The BXE blockaders than moved on to a protest on Capitol Hill against rigged corporate trade agreements, with a special focus on stopping fast track trade authority, which would prevent Congress from fully exercising its constitutional responsibility on foreign trade and give expansive power to the president over trade. The protesters were led by a 32 foot long “Fast Track Train” around the capitol with a massive 30 foot tall sign at the rear of the march which called for defeat of the Trans Pacific Partnership (TPP). Earlier that day a broad coalition of labor, environmental, consumer and other “stakeholder” groups delivered a petition to Congress signed by more than 500,000 people opposing “fast-track.” This week a week of action is being held to increase awareness of the dangers of Fast Track, the trans-Atlantic agreement and TPP. TPP is part of the Asian Pivot surrounding China both militarily and economically. And we are asking people to visit StopFastTrack.com this week to use the tools for contacting Congress.

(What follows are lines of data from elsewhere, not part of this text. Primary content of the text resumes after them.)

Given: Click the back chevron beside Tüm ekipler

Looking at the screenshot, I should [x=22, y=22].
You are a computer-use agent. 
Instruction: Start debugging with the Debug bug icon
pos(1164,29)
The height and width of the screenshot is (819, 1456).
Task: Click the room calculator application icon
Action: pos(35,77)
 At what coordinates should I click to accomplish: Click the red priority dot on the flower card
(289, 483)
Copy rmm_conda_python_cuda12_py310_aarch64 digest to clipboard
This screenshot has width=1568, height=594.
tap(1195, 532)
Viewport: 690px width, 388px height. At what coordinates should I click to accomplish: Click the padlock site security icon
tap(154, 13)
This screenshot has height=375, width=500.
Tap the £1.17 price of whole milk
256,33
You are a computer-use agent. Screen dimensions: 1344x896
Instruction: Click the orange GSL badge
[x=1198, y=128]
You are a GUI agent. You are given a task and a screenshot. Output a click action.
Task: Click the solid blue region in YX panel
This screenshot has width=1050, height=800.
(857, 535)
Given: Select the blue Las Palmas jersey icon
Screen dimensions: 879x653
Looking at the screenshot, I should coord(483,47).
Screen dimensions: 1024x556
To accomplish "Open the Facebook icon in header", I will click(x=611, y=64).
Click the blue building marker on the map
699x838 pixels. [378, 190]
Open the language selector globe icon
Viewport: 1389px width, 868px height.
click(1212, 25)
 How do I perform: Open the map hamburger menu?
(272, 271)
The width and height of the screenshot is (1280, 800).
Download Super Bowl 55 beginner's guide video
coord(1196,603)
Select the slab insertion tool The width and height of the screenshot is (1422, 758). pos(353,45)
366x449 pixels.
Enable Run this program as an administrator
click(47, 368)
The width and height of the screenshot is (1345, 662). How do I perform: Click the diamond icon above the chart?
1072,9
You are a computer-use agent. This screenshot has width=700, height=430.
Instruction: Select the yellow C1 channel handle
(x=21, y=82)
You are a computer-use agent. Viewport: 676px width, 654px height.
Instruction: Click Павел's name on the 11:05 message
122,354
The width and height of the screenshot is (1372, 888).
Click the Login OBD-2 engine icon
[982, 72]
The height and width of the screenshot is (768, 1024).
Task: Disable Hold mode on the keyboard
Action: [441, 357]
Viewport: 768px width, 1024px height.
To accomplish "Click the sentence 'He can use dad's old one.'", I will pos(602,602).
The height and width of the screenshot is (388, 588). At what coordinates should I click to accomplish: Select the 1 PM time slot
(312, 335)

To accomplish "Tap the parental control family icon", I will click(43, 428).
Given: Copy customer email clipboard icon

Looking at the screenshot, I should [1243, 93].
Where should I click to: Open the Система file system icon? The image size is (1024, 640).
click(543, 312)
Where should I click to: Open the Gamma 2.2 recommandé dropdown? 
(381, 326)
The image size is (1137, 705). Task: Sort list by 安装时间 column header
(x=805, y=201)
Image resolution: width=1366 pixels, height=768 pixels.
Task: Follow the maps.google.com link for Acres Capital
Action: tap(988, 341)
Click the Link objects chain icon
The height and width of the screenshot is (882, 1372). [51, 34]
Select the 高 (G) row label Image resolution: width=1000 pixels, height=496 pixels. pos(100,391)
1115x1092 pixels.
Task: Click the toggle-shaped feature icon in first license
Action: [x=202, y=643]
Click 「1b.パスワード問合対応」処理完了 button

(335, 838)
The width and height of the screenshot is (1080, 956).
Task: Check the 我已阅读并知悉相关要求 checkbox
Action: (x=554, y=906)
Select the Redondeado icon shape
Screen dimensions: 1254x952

Then, the BXE protesters went to National Public Radio (NPR) where they protested the biased reporting of NPR on fracked gas as well as their accepting of donations from the trade association for gas companies. The gas industry spends lots of money in advertising on all television networks. But, it is especially disturbing that NPR, which claims “we are unbought and unbossed. The listeners own us.” accepts money from the industry and falsely reports on gas issues. Listeners of NPR have come to realize the station cannot be trusted when it comes to news reporting – which is often pro-corporate (their donors) and pro-government, including pro-war (their other major source of income). Activists are calling NPR: National Propaganda Radio.
Finally, the fourth action of the day was held at the White House, part of a nationwide “Internet Emergency” to protect the future of the Internet. Washington, DC was one of 30 cities where protests were held calling for reclassifying the Internet as a common carrier so there can be no discrimination and equal access for all. The call for Net Neutrality is being made because Tom Wheeler, the chair of the FCC, is once again floating the idea of a tiered Internet based on fees. Despite nearly 4 million people submitting public comments – by far the record number of comments ever submitted – 99% (literally, 99%) calling for reclassification and Net Neutrality, Wheeler, the former top lobbyist for the industry, is still pushing his flawed proposal. This emergency action, organized in a few days, is the beginning of escalating actions that will force Wheeler and the FCC to listen to the people and not a handful of corporations. Sign the action pledge here for updates.
Each of the issues raised that day impact all of us and all of the issues we work on: climate change, war and militarism, media corruption, Internet access and global trade. Other days brought in the issues of the corrupt corporate duopoly and a government bought and paid for by big corporations and the wealthy; and the racially unfair impact of environmental toxicity and other issues.
There is power in recognizing how our issues are connected. Working together we are stronger. Challenging the system and seeking transformative change is the only way we will create the change that is needed.